Joseph Kirsch, Supervisory Fish Biologist, and Biological Science Technician Denise Barnard, both from the Stockton Fish and Wildlife Office, check on fish taken during a recent trawl survey. - Photo Credit: USFWS

By Steve Martarano, Bay-Delta FWO

It’s a Monday morning in late January. A good three months behind schedule, the first significant rainfall of the 2011-12 water-year has hit the Sacramento/San Joaquin Bay-Delta region over the weekend. It’s time for the Smelt Working Group to spring into action.

“OK, I think everyone’s on,” group moderator Kim Turner, of the U.S. Fish and Wildlife Service’s Bay-Delta Office (FWO), says talking into a speakerphone. “Let’s get started.”

What’s the Smelt Working Group?

For more than a decade, the Smelt Working Group, or SWG as it’s known in the acronym-heavy world of government, has been regularly meeting to make key recommendations to help the delta smelt – a once plentiful Delta species that has plummeted to record low levels and is listed both federally and by the state of California. In December 2008, the Service issued a biological opinion that determined the effects of operating the state and federal water projects were putting the delta smelt at risk of extinction.

Delta smelt are fish native to and only found in the San Francisco Bay and Sacramento–San Joaquin Delta Estuary in California. They were once one of the most common pelagic (living in open water away from the bottom) fish in the upper Sacramento–San Joaquin Estuary. The delta smelt was first listed as threatened under the Edangered Species Act in 1993 due to habitat loss, drought, introduced species, and reduction of food items. Critical habitat was designated for the species in 1994.

####################

> [Assigned task A]: From the Smelt Working Group article, reproduce word for word the passage that starts with "It’s a Monday" and ends with "spring into action.".
> [Assigned task B]:
Answer these questions using the Smelt Working Group article:
(i) In what year was the delta smelt first listed as threatened under the Endangered Species Act?
(ii) Who is the moderator of the Smelt Working Group?
(iii) In what month and year did the Service issue its biological opinion on the delta smelt?
> [Assigned task C]: Please list every reason the Smelt Working Group article gives for the delta smelt first being listed as threatened.

> [Dataset extract]:
####################

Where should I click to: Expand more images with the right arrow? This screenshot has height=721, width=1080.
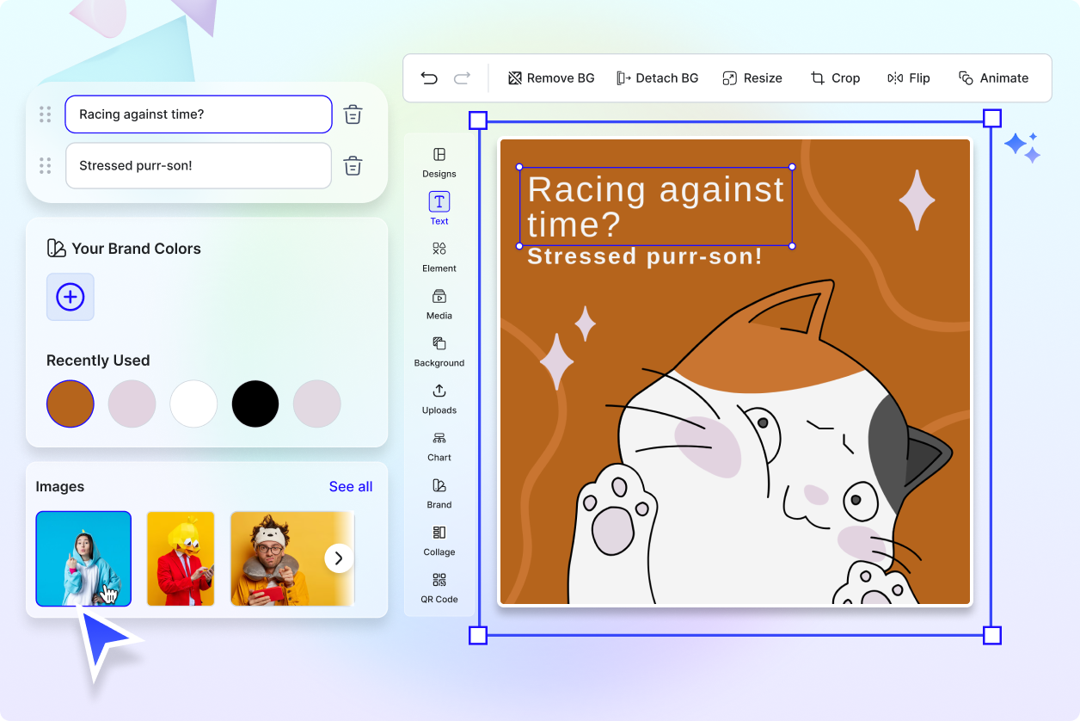(338, 558)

####################

> [Task answer A]:
It’s a Monday morning in late January. A good three months behind schedule, the first significant rainfall of the 2011-12 water-year has hit the Sacramento/San Joaquin Bay-Delta region over the weekend. It’s time for the Smelt Working Group to spring into action.

> [Task answer B]:
(i) 1993
(ii) Kim Turner, of the U.S. Fish and Wildlife Service's Bay-Delta Office
(iii) December 2008

> [Task answer C]: Habitat loss, drought, introduced species, reduction of food items